The film starts with a great introduction in which we see the teachers demonstrating one of the therapeutic tasks. Their conversation with their former selves reveals that their lives are not free neither of tears nor of disappointments. This might be something that motivates them; the reason why they chose to teach hard and to control youth as their profession. It is shocking when the headmistress says that the profession does not appreciate their work. Why? Because we teach deviants.
With the start of the training, we learn more and more about the background of the children and their personal tragedies. Based on the stories, we are not surprised why they are so unmotivated and aimless. Neglect, prostitution, living alone, hopelessness, existential insecurity, drugs, violence, choosing the wrong paths, social exclusion, contempt. As the school principal puts it, they bring nothing with them from home.
There is no exemplary parent or a calm and peaceful environment for learning and self-development. Children see only a small part of the world that is obscured by their daily struggles anyway. The impact of a loving family, more precisely, the lack of proper care is truly shown.
During the therapy, the participants transform into fellow sufferers and learn more about themselves through self-knowledge tasks. Conversations, listening to each other, and various more exercises all contribute to learn about their emotions and emotive processes that they have gone through, even if they are not entirely conscious about them. Although they are not quite there at the end of the film, all of this may help them in gaining greater self-confidence or even to set goals for themselves.
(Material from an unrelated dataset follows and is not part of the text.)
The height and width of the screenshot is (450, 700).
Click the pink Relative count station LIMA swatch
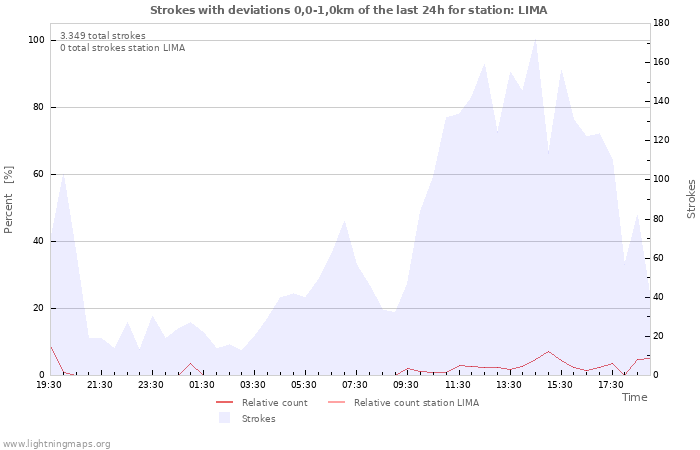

The settings and camera movements are delicate and sensitive, bringing the characters’ faces closer and making it easier to sculpture each tragedy. It is intriguing to watch the movie for a while without sound anyway (for example, the group conversation) — the facial expressions speak for themselves. From a structural standpoint, the film does an excellent job regarding building up the story, resulting in a very poignant and touching ending.
It was a great idea to highlight Norbi and to follow his story and school life as it unfolds, scattered among the other stories little by little, despite the fact that he was not very involved in the therapy. We often see him alone as he overlooks his peers, wants to participate in the community, but stays outside. He remains excluded from a group of children who are already excluded.
In his book Deliver us From Evil, András Feldmár writes that the basic essence of psychotherapy is that as a patient, we can talk about things that we cannot share with our family, friends, or acquaintances. The children in the film needed their teachers to create a specific dimension of space and time where they could speak safely. Based on these, can it be said that a teacher may need to connect with his or her students in other ways, even as a “therapist”? Or, as they call it in Alternative Secondary School of Economics (AKG), a patron?
The therapy was an excellent start, which may have many positive results, but it is not over yet. According to Feldmár, a therapy is a process of diagnoses whose essence rests not in the end result, but in the process itself. If, as a therapist, we reach a point during a treatment where we understand something, another reality emerges that is potentially even deeper and more complex than the previous one. It is always possible to progress – for example the therapy ends only when the patient no longer requires the services of a therapist. (However, aside from the fact that therapy never ends, a person does not necessarily feel better afterwards; according to Freud, one’s capacity to suffer only increases.)
No matter how good therapist you are, you cannot solve others’ problems. This is also a paradoxical situation, as we are unable to help ourselves alone, points out Feldmár.